* [EXERCISE INSTRUCTIONS]: Copy the passage from the article on the rabid bat found in Toronto, starting at "Toronto Public Health urging" and ending at "in the city.".

Toronto

1st rabid bat since 2016 found in the city

A bat has tested positive for rabies, marking the first time since 2016 an animal has been found to have the disease.

Toronto Public Health urging people to avoid wild animals, check pet's vaccination records

Toronto Public Health is urging people to avoid coming in contact with wildlife, especially any bat that appears to be acting strangely. (Submitted by Cory Olson)

A bat has tested positive for rabies, marking the first time since 2016 an animal has been found to have the disease in the city.

Toronto Public Health (TPH) is urging the public to avoid contact with wild animals to avoid the chance of contracting the viral infection. 

The city agency notes in a news release that it's rare for bats to pass the disease to humans, and that only two to three per cent of Ontario's bat population has rabies. However, a B.C. man died in July after coming in contact with a diseased bat on Vancouver Island.

Anyone who does have contact with a bat should be assessed by a healthcare provider.

Torontonians are also urged to ensure their pet's rabies vaccinations are up to date.

There are ways to spot rabid bats. 

The sick animals often lose their ability to fly or don't fly well, TPH said. 

"Other signs that a bat may be rabid include wandering around in the daylight, crawling on the ground or otherwise acting strangely."

* [Items from a data source]:
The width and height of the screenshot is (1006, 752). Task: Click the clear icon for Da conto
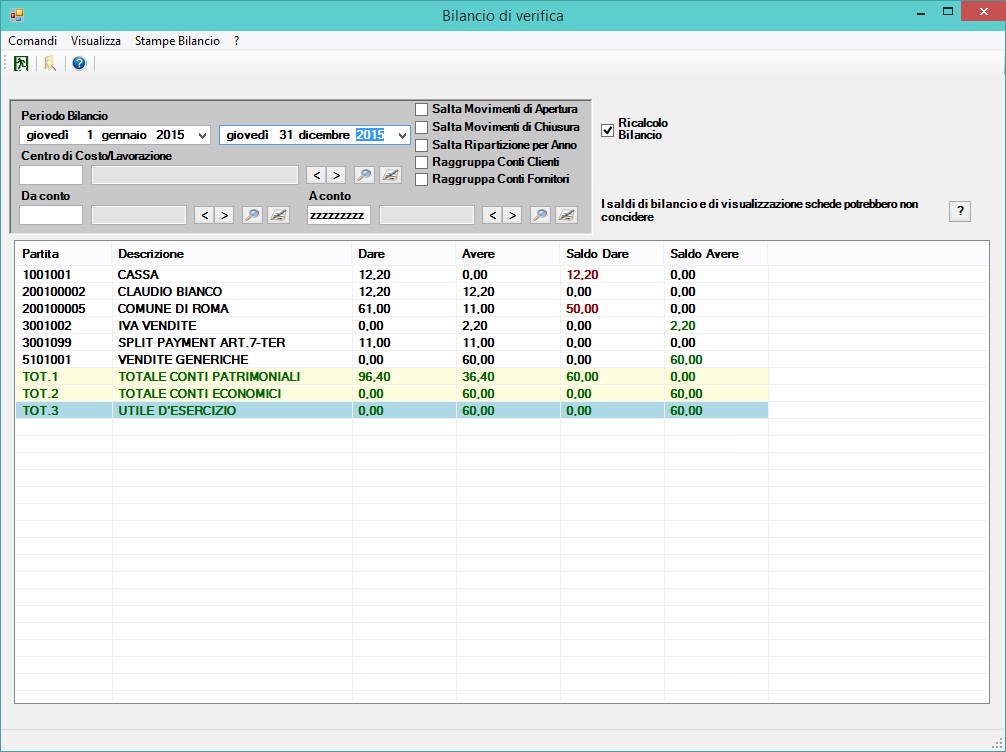278,215
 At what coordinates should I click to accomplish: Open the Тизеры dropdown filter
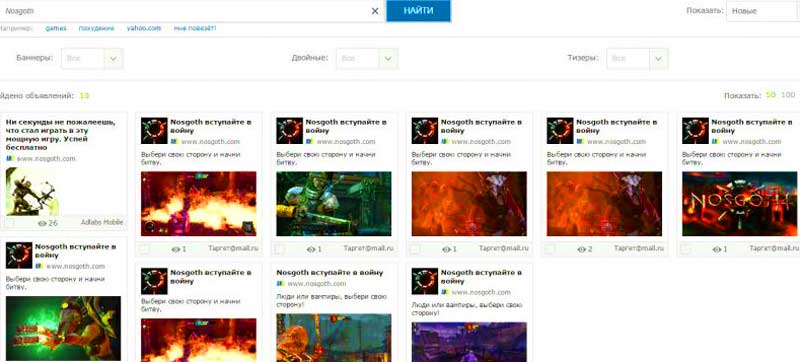click(x=637, y=59)
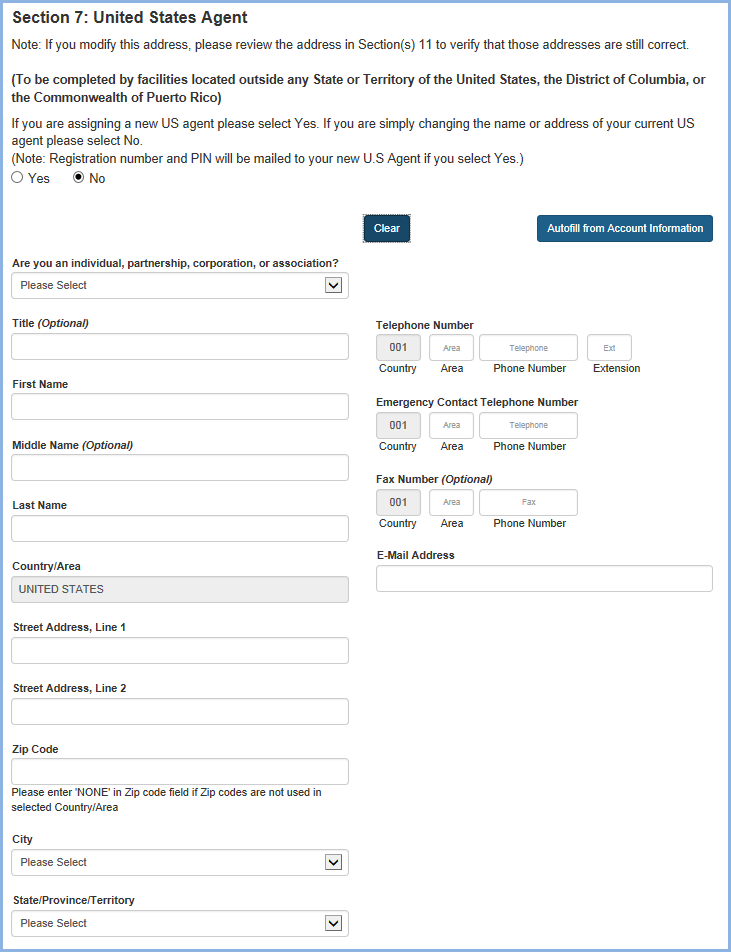Image resolution: width=731 pixels, height=952 pixels.
Task: Click the Last Name input field
Action: coord(180,529)
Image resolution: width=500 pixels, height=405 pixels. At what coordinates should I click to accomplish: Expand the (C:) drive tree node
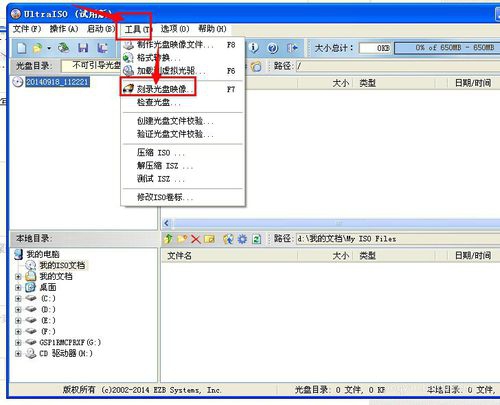point(18,298)
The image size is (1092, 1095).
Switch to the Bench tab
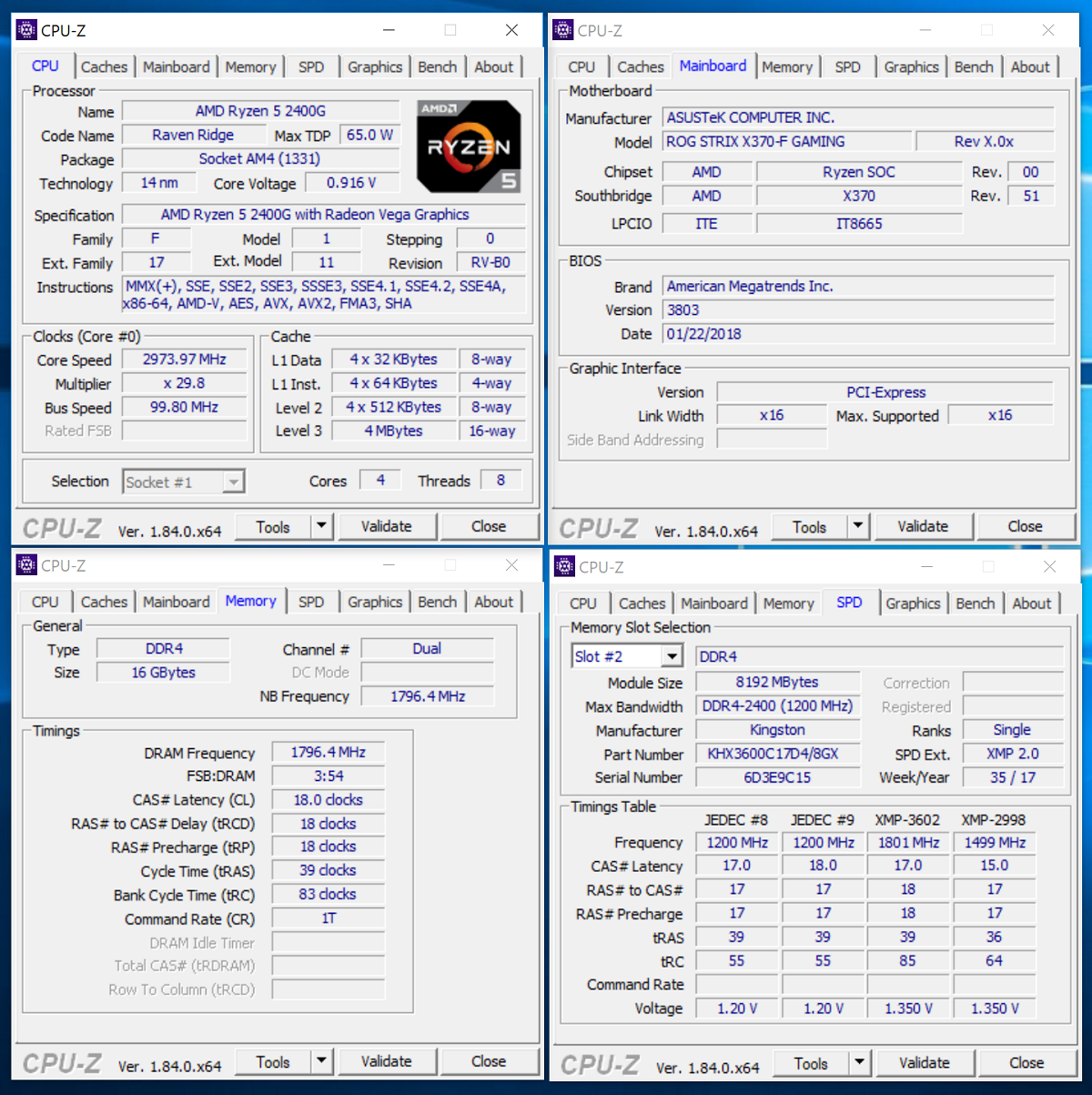438,66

* [REPLY TO THE TASK]:
Toronto Public Health urging people to avoid wild animals, check pet's vaccination records

Toronto Public Health is urging people to avoid coming in contact with wildlife, especially any bat that appears to be acting strangely. (Submitted by Cory Olson)

A bat has tested positive for rabies, marking the first time since 2016 an animal has been found to have the disease in the city.